O sucesso no mundo dos negócios está diretamente ligado ao poder de se reinventar, adaptando produtos ou serviços e, sempre que possível, se antecipando às tendências do mercado. De uns anos pra cá, é possível ver que grande parte dos investimentos das empresas foram direcionados para a experiência do consumidor. E isso deve continuar em 2018. Quem não colocar o cliente no centro de suas estratégias irá perder cada vez mais espaço no mercado.

O desafio das empresas é aprimorar todos seus pontos de contato com o cliente final, adotando ações cada vez mais inteligentes. E a tecnologia é uma grande aliada nesse processo e pode influenciar de maneira positiva a experiência vivida por quem entrou em contato com sua empresa. Ou seja, ela pode contribuir para que a gestão do relacionamento seja mais eficiente. Quando o atendimento é bom e excede as expectativas, o empresário amplia suas chances de fidelização e retenção do cliente. Afinal de contas, tudo que as pessoas desejam é serem atendidas de maneira eficiente, resolvendo seu problema de maneira fácil e rápida.

O mercado de call center é um dos setores que está mais atento a essas mudanças.
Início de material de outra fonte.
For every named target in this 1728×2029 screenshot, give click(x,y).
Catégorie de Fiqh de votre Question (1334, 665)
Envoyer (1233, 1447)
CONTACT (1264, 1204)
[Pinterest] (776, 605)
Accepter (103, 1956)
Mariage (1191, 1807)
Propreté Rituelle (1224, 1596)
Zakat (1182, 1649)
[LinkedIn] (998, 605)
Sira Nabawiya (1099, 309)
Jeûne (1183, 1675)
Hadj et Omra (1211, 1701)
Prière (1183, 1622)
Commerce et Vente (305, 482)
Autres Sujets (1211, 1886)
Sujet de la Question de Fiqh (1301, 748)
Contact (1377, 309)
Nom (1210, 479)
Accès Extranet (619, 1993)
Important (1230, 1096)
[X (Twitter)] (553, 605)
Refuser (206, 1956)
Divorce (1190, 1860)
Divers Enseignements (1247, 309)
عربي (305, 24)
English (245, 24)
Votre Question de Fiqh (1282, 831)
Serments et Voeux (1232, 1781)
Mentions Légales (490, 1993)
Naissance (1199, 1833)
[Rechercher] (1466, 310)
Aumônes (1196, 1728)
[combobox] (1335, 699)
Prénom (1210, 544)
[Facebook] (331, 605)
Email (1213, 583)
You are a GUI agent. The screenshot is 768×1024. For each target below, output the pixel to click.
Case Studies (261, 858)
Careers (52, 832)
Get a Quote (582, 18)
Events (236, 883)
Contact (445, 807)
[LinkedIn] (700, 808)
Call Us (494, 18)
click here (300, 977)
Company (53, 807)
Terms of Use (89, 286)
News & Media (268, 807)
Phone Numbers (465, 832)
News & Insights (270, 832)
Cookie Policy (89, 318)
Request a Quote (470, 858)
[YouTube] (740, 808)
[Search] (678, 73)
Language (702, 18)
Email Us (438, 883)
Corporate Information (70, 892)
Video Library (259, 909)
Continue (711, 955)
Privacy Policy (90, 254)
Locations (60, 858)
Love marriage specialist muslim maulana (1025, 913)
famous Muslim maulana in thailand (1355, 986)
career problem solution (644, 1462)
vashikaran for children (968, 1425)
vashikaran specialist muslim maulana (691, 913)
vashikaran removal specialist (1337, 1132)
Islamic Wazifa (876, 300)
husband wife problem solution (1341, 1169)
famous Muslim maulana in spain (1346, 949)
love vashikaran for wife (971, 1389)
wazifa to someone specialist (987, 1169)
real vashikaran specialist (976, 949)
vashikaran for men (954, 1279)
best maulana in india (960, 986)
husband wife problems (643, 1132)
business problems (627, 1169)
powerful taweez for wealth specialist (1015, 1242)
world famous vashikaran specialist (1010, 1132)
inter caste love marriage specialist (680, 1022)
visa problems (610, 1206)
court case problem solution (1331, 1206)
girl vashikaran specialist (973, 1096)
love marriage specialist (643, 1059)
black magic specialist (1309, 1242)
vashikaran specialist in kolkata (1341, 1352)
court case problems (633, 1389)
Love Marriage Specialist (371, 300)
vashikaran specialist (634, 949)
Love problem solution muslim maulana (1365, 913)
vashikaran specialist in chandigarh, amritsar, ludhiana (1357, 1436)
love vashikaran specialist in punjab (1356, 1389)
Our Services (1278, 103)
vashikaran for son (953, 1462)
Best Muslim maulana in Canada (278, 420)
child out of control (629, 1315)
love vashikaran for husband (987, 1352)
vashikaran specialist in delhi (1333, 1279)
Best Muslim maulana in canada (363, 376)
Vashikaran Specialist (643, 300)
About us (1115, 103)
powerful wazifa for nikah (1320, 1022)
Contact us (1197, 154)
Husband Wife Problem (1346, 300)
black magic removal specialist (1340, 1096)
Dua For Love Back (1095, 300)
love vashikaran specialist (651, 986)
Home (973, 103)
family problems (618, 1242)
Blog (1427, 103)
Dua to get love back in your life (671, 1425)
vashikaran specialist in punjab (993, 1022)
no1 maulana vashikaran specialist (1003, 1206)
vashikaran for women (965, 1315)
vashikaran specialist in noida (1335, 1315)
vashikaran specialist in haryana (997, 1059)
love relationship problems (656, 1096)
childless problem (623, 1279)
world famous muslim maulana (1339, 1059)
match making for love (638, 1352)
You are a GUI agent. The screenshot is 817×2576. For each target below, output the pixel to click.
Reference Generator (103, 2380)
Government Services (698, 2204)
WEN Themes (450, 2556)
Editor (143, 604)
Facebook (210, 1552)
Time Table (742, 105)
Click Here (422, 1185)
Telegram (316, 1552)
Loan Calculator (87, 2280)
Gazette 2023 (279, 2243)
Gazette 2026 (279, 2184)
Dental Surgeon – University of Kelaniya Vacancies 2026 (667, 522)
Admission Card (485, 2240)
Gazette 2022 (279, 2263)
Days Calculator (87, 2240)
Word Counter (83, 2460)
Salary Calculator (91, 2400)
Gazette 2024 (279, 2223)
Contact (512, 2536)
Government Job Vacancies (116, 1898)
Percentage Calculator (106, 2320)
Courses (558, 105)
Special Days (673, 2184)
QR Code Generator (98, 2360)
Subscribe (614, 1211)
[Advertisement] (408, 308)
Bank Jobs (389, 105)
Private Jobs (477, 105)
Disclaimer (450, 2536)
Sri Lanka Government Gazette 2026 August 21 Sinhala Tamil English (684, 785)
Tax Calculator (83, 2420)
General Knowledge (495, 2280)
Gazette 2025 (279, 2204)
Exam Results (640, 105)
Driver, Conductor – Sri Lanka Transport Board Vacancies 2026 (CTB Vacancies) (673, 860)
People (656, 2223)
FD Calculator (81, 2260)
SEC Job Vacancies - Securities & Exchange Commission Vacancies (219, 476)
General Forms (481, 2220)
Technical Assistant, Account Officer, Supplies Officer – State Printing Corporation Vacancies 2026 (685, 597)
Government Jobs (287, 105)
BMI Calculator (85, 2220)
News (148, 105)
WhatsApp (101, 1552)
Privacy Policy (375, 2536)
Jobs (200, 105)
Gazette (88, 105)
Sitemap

Isso se deve por duas razões: as constantes necessidades dos clientes e – principalmente – pelas inovações tecnológicas. Para os próximos anos, essas mudanças devem acontecer num ritmo ainda mais acelerado. O aperfeiçoamento contínuo dos sistemas utilizados é o que vai criar e manter um nível de experiência para os clientes e fazer com que as empresas se destaquem no mercado.

Nos próximos anos, o call center, de modo geral, continuará apostando na evolução dos seus serviços, com destaque para a integração dos canais de atendimento. Arrisco dizer que essa medida é um caminho sem volta. Com a adoção de sistemas integrados, será mais fácil fidelizar e encantar clientes, construindo um bom relacionamento com eles. O investimento em tecnologia é o caminho para aperfeiçoar a experiência do cliente e oferecer um atendimento mais personalizado. Enquanto os softwares cuidam do “trabalho pesado”, os atendentes tem mais condições de realizar um atendimento melhor.

As tendências de relacionamento irão redesenhar os modelos de negócio das empresas de atendimento ao cliente e setores relacionados. Além de investir em mais opções para que o consumidor interaja com a empresa, os sistemas de call center devem ganhar corpo, reunindo ferramentas de armazenamento e captação de dados, minimizando tanto o esforço do cliente quanto dos profissionais de atendimento.

As interações com o cliente precisam ser consistentes e não devem ser consideradas atividades isoladas. É preciso ter pensamento estratégico, investindo mais tempo na análise dos processos, das tecnologias utilizadas e demais variáveis de relevância do setor. Isso significa que fornecedores que consigam oferecer ferramentas que ofereçam novos níveis de personalização e integração saem na frente e contribuem para que as empresas consigam oferecer aos seus clientes finais uma experiência verdadeiramente perfeita.

Por Luis Antonio Lima é CEO (Diretor Geral da Focare, empresa especializada em sistemas para Operações de Call Center)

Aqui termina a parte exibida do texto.